▶ _EXERCISE DETAILS_: Report how many lines of the material below contain the string "Expand". Reply with the number alone.

▶ _EXTRACTED ENTRIES_:
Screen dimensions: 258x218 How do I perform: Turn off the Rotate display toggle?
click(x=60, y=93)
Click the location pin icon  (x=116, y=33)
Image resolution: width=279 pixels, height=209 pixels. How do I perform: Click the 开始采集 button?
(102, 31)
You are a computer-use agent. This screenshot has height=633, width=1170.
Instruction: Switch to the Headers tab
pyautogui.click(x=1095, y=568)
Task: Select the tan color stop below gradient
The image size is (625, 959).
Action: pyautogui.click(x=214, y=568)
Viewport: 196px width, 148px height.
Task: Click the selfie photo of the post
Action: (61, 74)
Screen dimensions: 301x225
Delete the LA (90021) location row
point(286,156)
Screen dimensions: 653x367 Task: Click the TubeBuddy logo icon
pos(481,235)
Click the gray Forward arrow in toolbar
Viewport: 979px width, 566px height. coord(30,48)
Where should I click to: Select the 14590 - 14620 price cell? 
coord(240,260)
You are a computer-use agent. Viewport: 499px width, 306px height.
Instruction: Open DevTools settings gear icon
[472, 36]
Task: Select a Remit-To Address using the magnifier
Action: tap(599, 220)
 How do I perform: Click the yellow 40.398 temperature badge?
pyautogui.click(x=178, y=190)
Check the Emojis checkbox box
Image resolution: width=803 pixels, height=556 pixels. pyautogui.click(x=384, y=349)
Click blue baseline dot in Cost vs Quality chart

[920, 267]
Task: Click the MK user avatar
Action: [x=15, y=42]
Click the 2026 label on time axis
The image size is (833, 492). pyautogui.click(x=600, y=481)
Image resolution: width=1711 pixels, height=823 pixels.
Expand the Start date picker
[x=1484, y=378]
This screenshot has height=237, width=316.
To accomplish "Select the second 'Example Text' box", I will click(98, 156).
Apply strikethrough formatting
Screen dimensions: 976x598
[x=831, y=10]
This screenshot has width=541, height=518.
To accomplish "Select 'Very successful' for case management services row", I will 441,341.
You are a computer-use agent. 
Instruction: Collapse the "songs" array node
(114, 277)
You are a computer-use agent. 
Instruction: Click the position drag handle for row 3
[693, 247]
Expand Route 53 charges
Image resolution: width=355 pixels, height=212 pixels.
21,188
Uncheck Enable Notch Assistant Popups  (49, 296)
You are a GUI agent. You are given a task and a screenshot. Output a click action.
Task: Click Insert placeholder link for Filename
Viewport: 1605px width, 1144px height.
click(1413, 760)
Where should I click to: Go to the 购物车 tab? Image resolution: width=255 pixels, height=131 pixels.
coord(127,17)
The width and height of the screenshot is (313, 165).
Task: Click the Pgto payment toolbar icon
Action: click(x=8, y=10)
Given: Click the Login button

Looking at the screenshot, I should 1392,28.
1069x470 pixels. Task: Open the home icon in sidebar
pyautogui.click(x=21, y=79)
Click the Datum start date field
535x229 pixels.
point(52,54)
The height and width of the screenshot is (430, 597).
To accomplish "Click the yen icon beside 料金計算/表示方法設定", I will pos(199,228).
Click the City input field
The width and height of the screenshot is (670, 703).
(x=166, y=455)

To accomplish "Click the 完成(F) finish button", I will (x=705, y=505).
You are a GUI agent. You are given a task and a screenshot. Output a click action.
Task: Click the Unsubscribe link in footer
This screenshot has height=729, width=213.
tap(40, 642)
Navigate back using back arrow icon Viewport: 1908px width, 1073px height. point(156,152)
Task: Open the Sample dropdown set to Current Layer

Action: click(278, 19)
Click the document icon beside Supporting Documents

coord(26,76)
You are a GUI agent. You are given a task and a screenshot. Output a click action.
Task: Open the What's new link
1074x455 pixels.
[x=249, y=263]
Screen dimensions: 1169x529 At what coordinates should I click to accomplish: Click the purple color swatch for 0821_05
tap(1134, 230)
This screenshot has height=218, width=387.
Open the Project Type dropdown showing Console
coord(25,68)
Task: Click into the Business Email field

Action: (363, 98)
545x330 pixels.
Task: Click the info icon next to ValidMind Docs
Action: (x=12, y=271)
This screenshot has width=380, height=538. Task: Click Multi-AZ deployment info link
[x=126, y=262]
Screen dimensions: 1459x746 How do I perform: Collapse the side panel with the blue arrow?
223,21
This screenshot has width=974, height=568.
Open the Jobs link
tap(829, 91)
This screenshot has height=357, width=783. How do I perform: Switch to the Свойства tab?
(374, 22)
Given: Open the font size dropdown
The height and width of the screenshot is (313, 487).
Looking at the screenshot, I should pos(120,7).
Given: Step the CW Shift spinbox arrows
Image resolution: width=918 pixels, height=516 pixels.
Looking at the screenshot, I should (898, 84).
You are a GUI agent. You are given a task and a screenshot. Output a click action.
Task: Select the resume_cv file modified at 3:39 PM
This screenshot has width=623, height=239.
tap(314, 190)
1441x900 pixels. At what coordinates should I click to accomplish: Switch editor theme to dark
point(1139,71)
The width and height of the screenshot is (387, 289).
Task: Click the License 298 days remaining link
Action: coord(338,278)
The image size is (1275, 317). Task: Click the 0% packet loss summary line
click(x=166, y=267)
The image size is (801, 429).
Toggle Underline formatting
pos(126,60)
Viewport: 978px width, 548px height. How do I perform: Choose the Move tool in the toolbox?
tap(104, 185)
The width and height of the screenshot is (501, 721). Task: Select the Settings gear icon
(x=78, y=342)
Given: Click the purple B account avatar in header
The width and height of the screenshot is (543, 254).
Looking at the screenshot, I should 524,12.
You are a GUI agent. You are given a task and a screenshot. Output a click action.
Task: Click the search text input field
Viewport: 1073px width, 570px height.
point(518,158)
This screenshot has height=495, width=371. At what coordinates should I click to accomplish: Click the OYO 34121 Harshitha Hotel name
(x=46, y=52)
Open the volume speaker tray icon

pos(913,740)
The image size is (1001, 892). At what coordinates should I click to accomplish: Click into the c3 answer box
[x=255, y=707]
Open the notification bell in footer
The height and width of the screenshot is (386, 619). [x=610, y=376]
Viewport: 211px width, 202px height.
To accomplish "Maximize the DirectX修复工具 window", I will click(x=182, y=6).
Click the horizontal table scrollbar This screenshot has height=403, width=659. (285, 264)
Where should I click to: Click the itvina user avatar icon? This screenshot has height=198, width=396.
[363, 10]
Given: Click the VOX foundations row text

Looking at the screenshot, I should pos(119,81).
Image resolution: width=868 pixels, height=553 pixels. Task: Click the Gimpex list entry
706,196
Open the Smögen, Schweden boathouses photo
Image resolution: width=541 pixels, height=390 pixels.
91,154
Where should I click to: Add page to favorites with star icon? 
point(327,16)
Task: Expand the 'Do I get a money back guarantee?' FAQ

▶ _SOLUTION BELOW_: 3